In State v. Glover, 25 Wn. App. 58, 604 P.2d 1015 (1979), we held that an information clearly intending to charge what could be only a misdemeanor (former RCW 9.79-.080(1)) could not be amended to charge a felony (former RCW 9.79.080(2)) where the misdemeanor statute of limitations had run before the initial charge was filed. The original Bryce information did not clearly charge what can be only a misdemeanor; accordingly the State's attempt to amend was not an attempt to broaden impermissibly the *812original charge.8

Rather, assuming the information lacked an essential element (amount) of "theft by welfare fraud," and was therefore defective, i.e., if unamended would not have supported a felony conviction had one been obtained, see Mooney v. Cranor, 38 Wn.2d 881, 233 P.2d 850 (1951), the State's request to amend should have been granted. Bryces could not have been misled as to how they had violated the law, i.e., improperly obtained or attempted to obtain, by one of the several means charged in the original information, welfare benefits to which they were not entitled. They can demonstrate absolutely no prejudice. See State v. Gosser, 33 Wn. App. 428, 656 P.2d 514 (1982). Accordingly, the Bryce information was timely filed. Unlike Glover, the court obtained jurisdiction of the subject matter and parties. The corrective amendment should have been allowed, and then would have "related back" to the initial filing. CR 15(c); State v. Fischer, supra.

To avoid an unreasonable extension of Sass and Glover I would reverse and permit an amendment of the information.

Because the predecessor to RCW 74.08.331 "failed to specify the type of larceny involved" and "[s]ome prosecutors were reluctant to charge recipients when the conviction could only result in a gross misdemeanor," the Legislature intended to "leave no doubt that [the new welfare fraud statute] changes the crime to grand larceny. ..." Letter to Governor Daniel Evans from Walt Howe (Mar. 30, 1965) (regarding H.B. 264) Wash. State Archives.

That this was and apparently continues to be the legislative intent is obvious from its passage of the Sentencing Reform Act of 1981, wherein it provided that "welfare fraud" would be punished at the same seriousness level (II) as "theft in the first degree" and "theft of livestock." See RCW 9.94A.320. If Sass is correct in holding that the Legislature repealed the penalty portion of the welfare fraud statute, it is now evident that the Legislature's passage of the sentencing act repealed those changes found by Sass.

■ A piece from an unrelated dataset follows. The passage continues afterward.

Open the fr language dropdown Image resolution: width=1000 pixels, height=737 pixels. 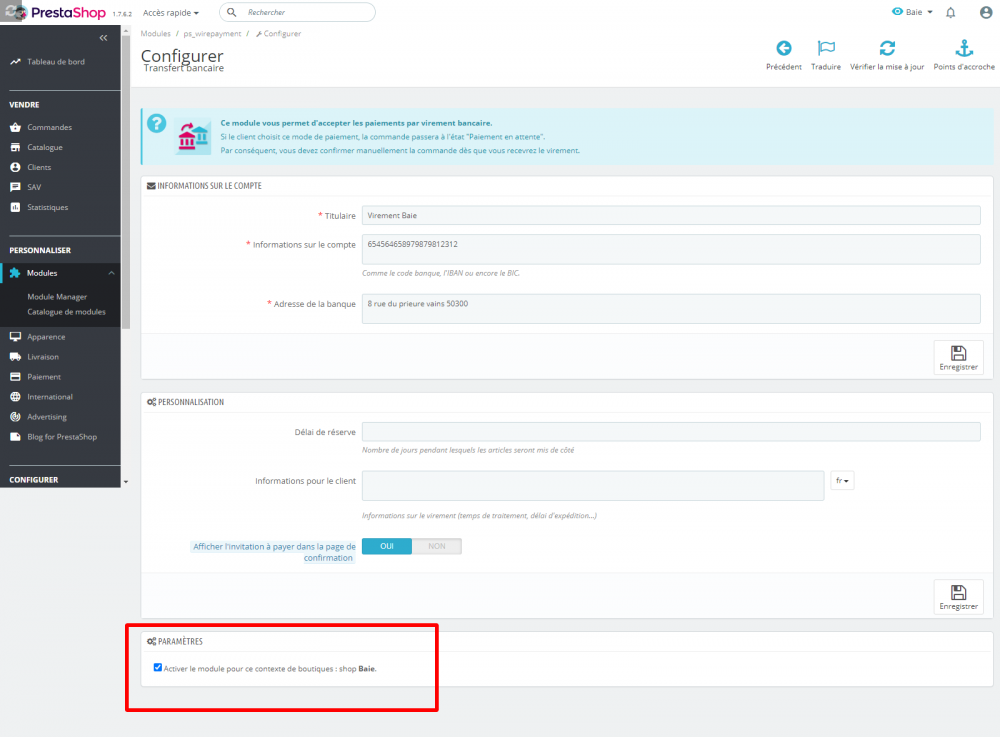pyautogui.click(x=842, y=480)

Indeed, even the felonies of "theft in the first degree" and "theft of livestock" may be punished with misdemeanor sentences (county jail time) under the presumptive sentencing act. See RCW 9.94A.310; RCW 9.94A.320.

As noted in State v. Fischer, 40 Wn. App. 506, 699 P.2d 249 (1985), our opinion in Glover was not intended to preclude an amendment of an information (e.g. change of date) to bring it within the applicable statute of limitations for the crime originally intended to be charged.